В сию минуту небесный луч блестел в глазах красавицы, лицо ее, по сердечному внутреннему чувству, оживлялось выражением счастия, и чувствительный старец, следуя за каждым ее движением, сам чувствовал небесную радость в душе своей и забывал на час горести земные.
Скоро они приближились к своему жилищу. Напрасно прелестная Татьяна, с огненным румянцем, более и более разгорающимся на щеках ее, облетала нетерпеливым оком все холмы и равнины, лежащие вокруг их хижины, все скрытные убежища, заросшие лесочками и кустарниками, все отдаленнейшие изгибы обширной Москвы-реки, напрасно взоры ее, полные огня и нежности, звали отовсюду милого друга сердца — сей милый друг не откликался на голос любви, не видал взора чувствительности, не являлся к объятиям ангельской невинности. ‘А это тот час,— думала она,— это тот час, в который он всегда посещал нас, беседовал с моим родителем и утешал мое сердце’. При сей мысли сердце Татьянино сильно затрепетало, прелести весенней натуры помрачились в глазах ее, шум Москвы-реки, который волны некогда ее так веселили, показался ей на сей раз унылым и беспокойным.

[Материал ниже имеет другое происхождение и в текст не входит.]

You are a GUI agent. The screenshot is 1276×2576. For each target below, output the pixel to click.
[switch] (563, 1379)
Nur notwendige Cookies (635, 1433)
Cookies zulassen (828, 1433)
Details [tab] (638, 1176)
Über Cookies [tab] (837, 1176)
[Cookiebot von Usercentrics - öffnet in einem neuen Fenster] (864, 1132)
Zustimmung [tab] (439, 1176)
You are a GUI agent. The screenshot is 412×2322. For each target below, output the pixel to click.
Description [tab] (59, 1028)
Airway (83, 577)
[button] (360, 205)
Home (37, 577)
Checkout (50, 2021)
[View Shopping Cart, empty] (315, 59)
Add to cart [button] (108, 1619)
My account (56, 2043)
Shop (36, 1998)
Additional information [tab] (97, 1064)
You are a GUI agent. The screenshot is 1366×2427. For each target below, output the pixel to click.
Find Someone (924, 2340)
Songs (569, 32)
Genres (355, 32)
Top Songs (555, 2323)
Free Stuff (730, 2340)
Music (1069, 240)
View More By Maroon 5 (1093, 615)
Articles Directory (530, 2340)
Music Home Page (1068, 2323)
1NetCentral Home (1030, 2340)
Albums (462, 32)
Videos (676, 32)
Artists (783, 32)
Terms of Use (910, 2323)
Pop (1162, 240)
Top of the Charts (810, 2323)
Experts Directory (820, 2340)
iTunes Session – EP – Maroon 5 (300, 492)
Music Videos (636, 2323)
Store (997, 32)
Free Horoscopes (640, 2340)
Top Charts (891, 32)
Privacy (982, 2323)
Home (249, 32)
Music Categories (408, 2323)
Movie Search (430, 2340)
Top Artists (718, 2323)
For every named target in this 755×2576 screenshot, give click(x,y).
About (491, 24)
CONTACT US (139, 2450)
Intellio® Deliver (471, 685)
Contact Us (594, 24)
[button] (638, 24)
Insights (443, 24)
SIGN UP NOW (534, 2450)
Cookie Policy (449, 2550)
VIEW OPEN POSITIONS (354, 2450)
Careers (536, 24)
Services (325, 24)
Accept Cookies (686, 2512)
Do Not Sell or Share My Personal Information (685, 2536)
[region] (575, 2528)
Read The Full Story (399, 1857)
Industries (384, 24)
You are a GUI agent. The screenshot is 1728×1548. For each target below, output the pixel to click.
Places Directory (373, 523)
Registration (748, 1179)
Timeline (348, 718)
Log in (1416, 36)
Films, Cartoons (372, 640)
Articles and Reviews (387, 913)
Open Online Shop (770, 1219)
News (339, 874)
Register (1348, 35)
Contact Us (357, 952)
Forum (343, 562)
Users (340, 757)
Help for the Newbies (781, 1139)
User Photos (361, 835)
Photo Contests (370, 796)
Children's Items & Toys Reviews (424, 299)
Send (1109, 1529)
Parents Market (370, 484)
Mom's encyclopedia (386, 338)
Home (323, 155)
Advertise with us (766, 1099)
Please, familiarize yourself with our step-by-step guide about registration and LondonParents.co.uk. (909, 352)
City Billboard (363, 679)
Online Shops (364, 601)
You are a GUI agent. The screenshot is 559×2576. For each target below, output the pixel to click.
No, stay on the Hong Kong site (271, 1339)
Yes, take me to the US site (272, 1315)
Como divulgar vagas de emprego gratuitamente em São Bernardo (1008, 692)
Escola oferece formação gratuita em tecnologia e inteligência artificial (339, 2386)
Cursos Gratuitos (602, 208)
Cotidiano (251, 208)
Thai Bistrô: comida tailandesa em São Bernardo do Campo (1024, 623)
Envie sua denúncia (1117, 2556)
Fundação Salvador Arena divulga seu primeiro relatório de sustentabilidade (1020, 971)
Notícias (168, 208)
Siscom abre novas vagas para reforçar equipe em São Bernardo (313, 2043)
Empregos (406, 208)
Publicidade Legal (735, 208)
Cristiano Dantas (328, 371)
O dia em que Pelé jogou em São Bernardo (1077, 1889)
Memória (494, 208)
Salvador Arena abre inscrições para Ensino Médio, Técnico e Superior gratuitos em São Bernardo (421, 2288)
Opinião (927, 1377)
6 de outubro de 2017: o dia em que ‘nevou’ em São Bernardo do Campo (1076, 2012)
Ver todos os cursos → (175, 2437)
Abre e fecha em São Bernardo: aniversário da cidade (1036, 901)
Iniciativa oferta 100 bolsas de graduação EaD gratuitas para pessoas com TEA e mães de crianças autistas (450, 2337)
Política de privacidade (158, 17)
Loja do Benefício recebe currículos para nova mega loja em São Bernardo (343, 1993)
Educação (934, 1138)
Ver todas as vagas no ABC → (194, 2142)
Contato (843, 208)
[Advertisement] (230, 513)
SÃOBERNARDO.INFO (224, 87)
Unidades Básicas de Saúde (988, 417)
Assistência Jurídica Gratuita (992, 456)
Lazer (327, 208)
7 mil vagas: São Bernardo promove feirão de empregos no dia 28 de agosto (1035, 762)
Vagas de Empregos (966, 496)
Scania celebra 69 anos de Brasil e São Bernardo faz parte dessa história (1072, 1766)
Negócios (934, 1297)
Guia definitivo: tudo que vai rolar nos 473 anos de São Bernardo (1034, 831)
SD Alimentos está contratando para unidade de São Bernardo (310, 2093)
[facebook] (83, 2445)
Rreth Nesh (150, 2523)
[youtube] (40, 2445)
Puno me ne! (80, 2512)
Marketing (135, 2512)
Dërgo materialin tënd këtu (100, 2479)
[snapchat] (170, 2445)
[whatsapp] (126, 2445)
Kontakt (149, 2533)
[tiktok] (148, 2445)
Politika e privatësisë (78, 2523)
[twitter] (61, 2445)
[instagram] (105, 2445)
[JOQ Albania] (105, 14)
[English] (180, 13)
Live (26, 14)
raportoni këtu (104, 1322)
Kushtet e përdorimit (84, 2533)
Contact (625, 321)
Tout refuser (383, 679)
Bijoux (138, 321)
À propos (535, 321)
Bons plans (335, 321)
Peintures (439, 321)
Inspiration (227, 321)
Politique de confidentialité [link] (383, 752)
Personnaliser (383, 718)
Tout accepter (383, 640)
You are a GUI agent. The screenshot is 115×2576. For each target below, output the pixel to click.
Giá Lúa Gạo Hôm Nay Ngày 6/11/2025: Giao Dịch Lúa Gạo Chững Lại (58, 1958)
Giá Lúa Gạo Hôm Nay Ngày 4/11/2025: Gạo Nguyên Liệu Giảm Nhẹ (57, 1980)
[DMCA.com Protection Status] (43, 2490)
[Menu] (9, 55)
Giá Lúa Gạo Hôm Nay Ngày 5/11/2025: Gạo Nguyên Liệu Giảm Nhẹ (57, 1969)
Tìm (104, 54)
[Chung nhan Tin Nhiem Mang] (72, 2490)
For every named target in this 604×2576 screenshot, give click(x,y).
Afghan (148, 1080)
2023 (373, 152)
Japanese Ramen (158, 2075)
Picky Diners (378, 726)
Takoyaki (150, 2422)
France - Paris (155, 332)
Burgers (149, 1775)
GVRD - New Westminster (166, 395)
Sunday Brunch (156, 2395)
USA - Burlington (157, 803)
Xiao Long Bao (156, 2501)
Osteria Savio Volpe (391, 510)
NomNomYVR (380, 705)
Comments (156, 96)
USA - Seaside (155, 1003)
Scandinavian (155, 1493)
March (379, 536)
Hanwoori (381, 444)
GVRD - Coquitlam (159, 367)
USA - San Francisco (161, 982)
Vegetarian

— Батюшка!— сказала она.— Укроемся в нашу хижину, день что-то пасмурен, посмотри, как Москва-река сильно волнуется и, конечно, предвозвещает нам бурю.
— Так, бурю,— отвечал с горестию старец,— я предчувствую ее, но да будет воля господня!
Опытный муж предвидел в самом деле, что страшный гром не с неба, а с земли грозит им из отдаленности. Он читал в сердце дочери и делил ее беспокойство. Они вошли в хижину: это был час обеда. Татьяна стала накрывать стол, и когда надобно было оставить пустым то место, где садился обыкновенно жених ее, она скрыла от отца лицо свое, по которому катились слезы. За обедом царствовало безмолвие, сердце изливало горечь свою и на самую пищу, принуждение, замешательство и попечение скрывать внутреннее беспокойство прибавляло к ужасу положения.
После обеда огорченный старец вкусил минуту сна и спокойствия, а бедная Татьяна села одна в угол с тоскою сердца. Рука ее, следуя некоторому движению, близкому к досаде, опустила оба окна в хижине: но между тем, как будто бы невольным образом, она взглядывала тихонько на Москву-реку и прислушивалась к каждому движению. Иногда казалось ей, что лодка пристает к берегу, что на дворе раздается топот ног, что дверь скрыпит и отворяется: в сии минуты надежда заставляла сердце ее биться несказанно, но скоро заблуждение открывалось, и то сердце, которое на одно мгновение предчувствовало все блага неба, терпело в другое все муки ада. Наконец, не имея силы побеждать душевного волнения, Татьяна вышла из хижины вздохнуть свободнее на чистом воздухе и увидела плывущую лодку, в которой сидела престарелая женщина. Лодка приближилась к берегу. Татьяна узнала ту старуху, которая была некогда прислана от Филиппа свахою.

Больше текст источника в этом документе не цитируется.